Majorsville/Mamont Development Costs” means, as of any time, the aggregate Capital Expenses incurred by Gatherer and its Affiliates either before or after the Execution Date in connection with the design, construction, installation, inspection, maintenance or monitoring of the Majorsville System and/or the Mamont System as of such time.
Majorsville/Mamont Excess Well” means any Planned Well drilled and completed in the Majorsville/Mamont Minimum Well Area after Shipper has drilled and completed 40 Planned Wells in the Majorsville/Mamont Minimum Well Area that count towards the Majorsville/Mamont Minimum Well Requirement in the aggregate after July 1, 2018.

1
US-DOCS\100242552.6


Majorsville/Mamont Minimum Well Area” means the area described on the map on Exhibit B-18.
Majorsville/Mamont Minimum Well Deficiency Obligation” has the meaning given to it in Section 3.2(h)(i).
Majorsville/Mamont Minimum Well Period” has the meaning given to it in Section 3.2(h)(i).
Majorsville/Mamont Minimum Well Requirement” has the meaning given to it in Section 3.2(h)(i).
Majorsville/Mamont Surcharge” means $0.20/MMbtu, which amount is not subject to adjustment pursuant to Section 5.2.
Utica Option Planned Well” has the meaning given to it in Section 3.1(i).
2.
Utica Option Area Planned Wells.

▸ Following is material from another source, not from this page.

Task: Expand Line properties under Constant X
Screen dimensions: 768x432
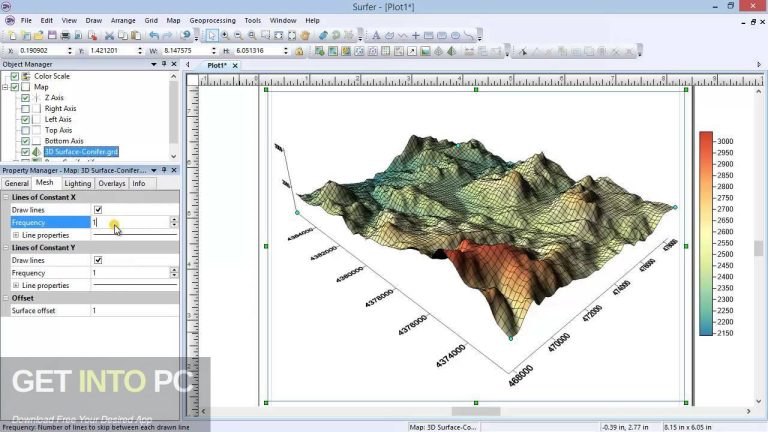Action: (16, 235)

The following text shall be added as a new Section 3.1(i) immediately after Section 3.1(h) of the Original Agreement:
(i)    Notwithstanding anything to the contrary herein, each Development Report shall (a) identify each Planned Well to be located in the area identified on Exhibit B-1(b) as the “Option Area – Utica Formation” in either the Majorsville Area or the Mamont Area, and in either case, that is to be drilled and completed in the Utica Formation (a “Utica Option Planned Well”), and (b) provide all of the information that would be included with respect to such Utica Option Planned Well if such Utica Option Planned Well were included on Exhibit M. Within 45 days after its receipt of a Development Report identifying a new Utica Option Planned Well, Gatherer shall have the right but not the obligation to notify Shipper in writing that it elects not to provide Gathering Services for such Utica Option Planned Well. Gatherer’s failure to affirmatively notify Shipper in writing prior to the expiration of such period that it will not provide Gathering Services for such Utica Option Planned Well shall be deemed an election to provide Gathering Services for such Utica Option Planned Well. If Gatherer elects or is deemed to have elected to provide Gathering Services for such Utica Option Planned Well, such Utica Option Planned Well shall be deemed to be included on Exhibit M, provided that in no event shall the Target On-Line Date for such Utica Option Planned Well be earlier than the two year anniversary of the election of Gatherer to provide Gathering Services for such Utica Option Planned Well. Notwithstanding anything to the contrary herein, if Gatherer elects not to provide Gathering Services for any Utica Option Planned Well pursuant to this Section 3.2(i), such Utica Option Planned Well, the Dedicated Production from such Utica Option Planned Well, and the Dedicated Properties in the Drilling Unit applicable to such Utica Option Planned Well (but only as to the Utica Formation) shall be permanently released from dedication under this Agreement.
3.
Change to Minimum Well Commitment.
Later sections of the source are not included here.